Right after his arrest, Kim, the head of the leftist group, “Urimadang,” shouted, “I carried out the terror attack. I have prepared to disseminate leaflets to oppose the (South Korea-U.S.) military exercise for a war.”

In the leaflet, he called for the “suspension of the exercise that blocks inter-Korean dialogue and Seoul’s retaking of wartime operational control (from Washington).”

Kim claimed his right ankle broke when the police restrained him He was carried away on a stretcher, and told reporters, “I oppose the military drills, a reason why the two Koreas can’t hold the reunions of separated families.”

He also said that he prepared for the attack for some 10 days, and that there was no accomplice or any directives to carry out the attack. “I made a sacrifice myself so as to stop the Key Resolve exercise,” he said.

Officials of the forum’s organizer said that Kim was not invited to the event, but they could not block him from entering because he expressed his wish to attend, and the organizers had no authority to block his entry.

It was not his first attack on foreign diplomats.
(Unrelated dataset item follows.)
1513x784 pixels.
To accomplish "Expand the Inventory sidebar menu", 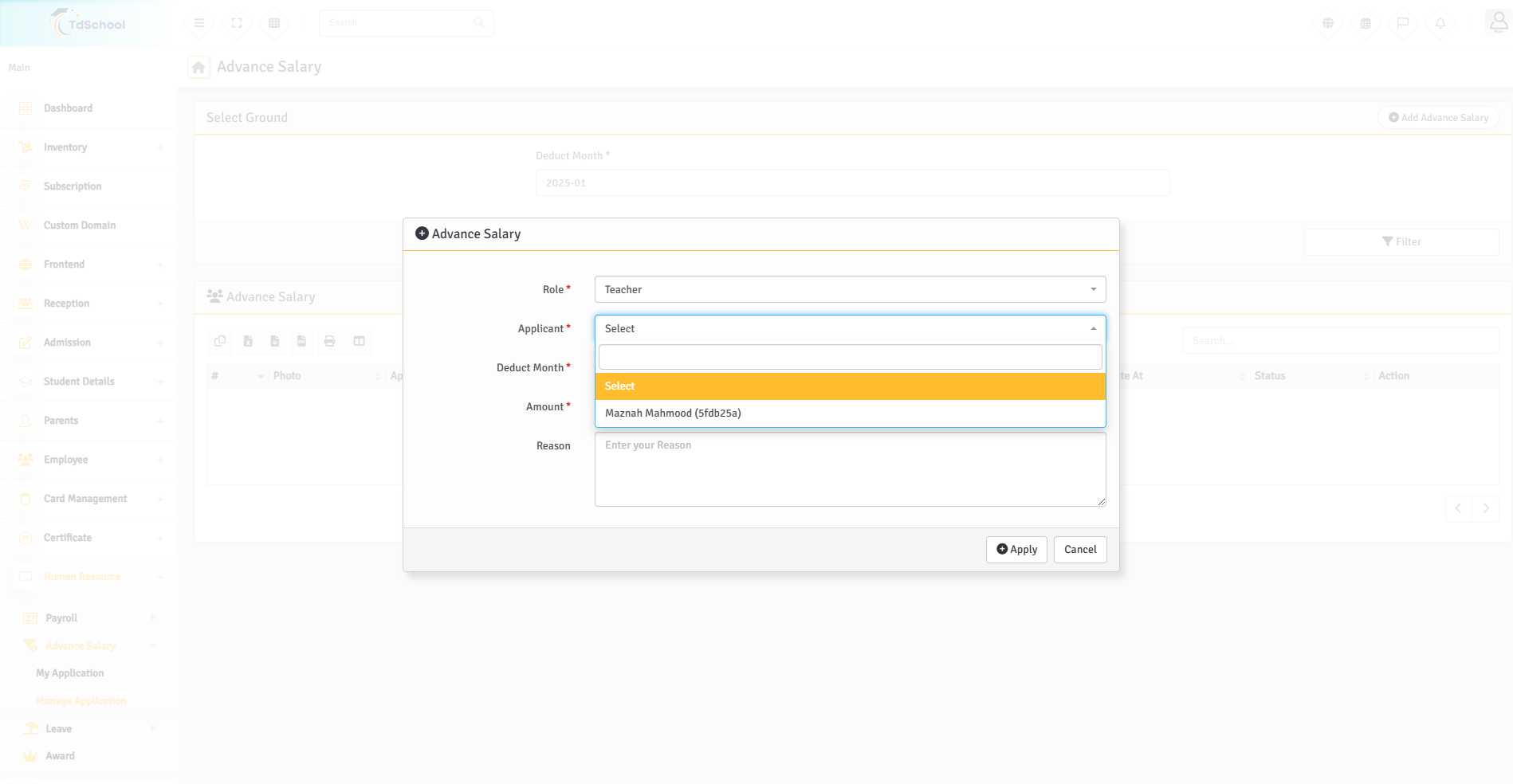I will 65,147.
In 2010, he hurled blocks of concrete toward then-Japanese Ambassador Toshinori Shigeie during his lecture in Seoul. He was given a two-year jail term suspended for three years.

According to intelligence officials, Kim shifted focus from anti-Japan activities to anti-U.S. campaigns after he visited North Korea multiple times. Seoul’s Unification Ministry said that Kim, who served as a member of the state unification education panel, visited the North Korean border city of Gaeseong eight times between 2006 and 2007 on a mission to plant trees.

Investigators appear to believe it was his personal decision to carry out the attack. Police plan to raid and search Kim’s house and seek an arrest warrant to detain him for a longer period on charges of attempted murder and possession of a lethal weapon.